Benchmark neutrinoless double-beta decay matrix elements in a light nucleus

TL;DR

This paper benchmarks two advanced many-body nuclear physics methods, the No-Core Shell Model and the In-Medium Similarity Renormalization Group, by calculating neutrinoless double-beta decay matrix elements in a light nucleus, aiding future research in heavier systems.

Contribution

It provides a direct comparison of two state-of-the-art many-body approaches for neutrinoless double-beta decay matrix elements in a light nucleus, using consistent interactions and approximations.

Findings

Significant agreement in decay matrix elements between the two methods.

Differences observed in predicted nuclear radii and energies.

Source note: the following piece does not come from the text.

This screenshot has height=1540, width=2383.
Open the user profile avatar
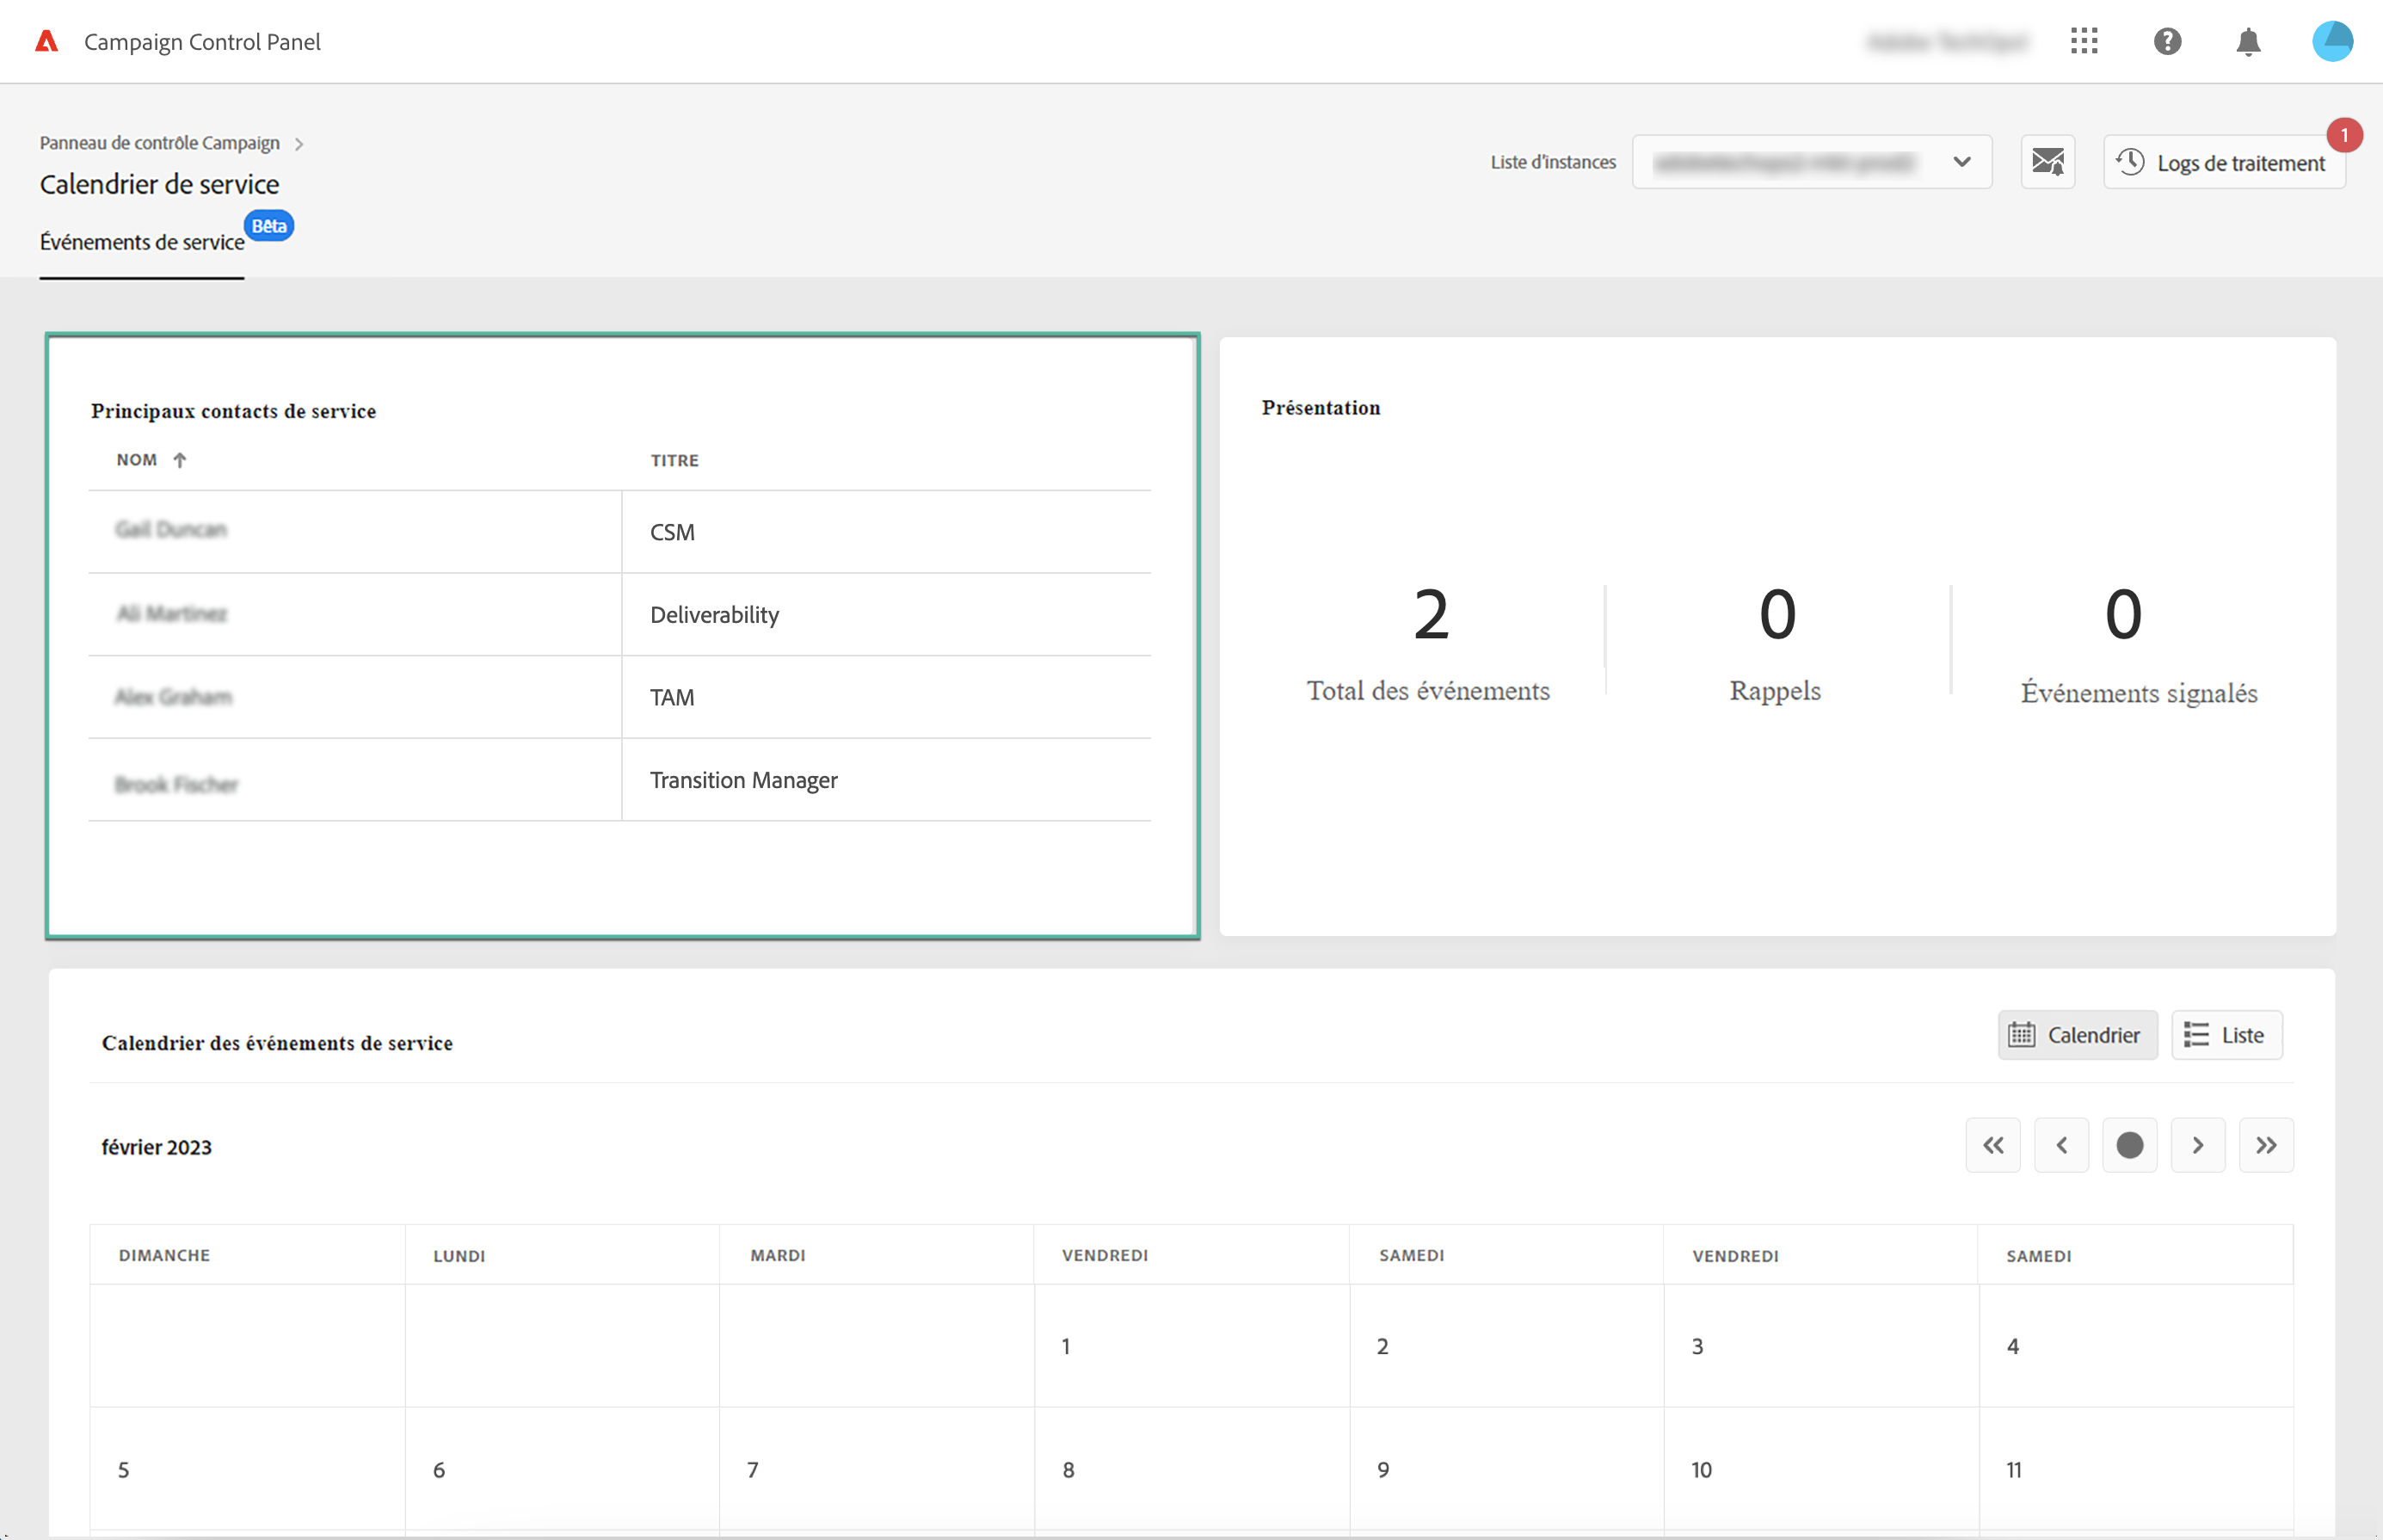[x=2332, y=41]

Implications discussed for calculations in heavier nuclei.

Abstract

We compute nuclear matrix elements of neutrinoless double-beta decay mediated by light Majorana-neutrino exchange in the A = 6 system. The goal is to benchmark two many-body approaches, the No-Core Shell Model and the Multi-Reference In-Medium Similarity Renormalization Group. We use the SRG-evolved chiral N3LO-EM500 potential for the nuclear interaction, and make the approximation that isospin is conserved. We compare the results of the two approaches as a function of the cutoff on the many-body basis space. Although differences are seen in the predicted nuclear radii, the ground-state energies and neutrinoless double-beta decay matrix elements produced by the two approaches show significant agreement. We discuss the implications for calculations in heavier nuclei.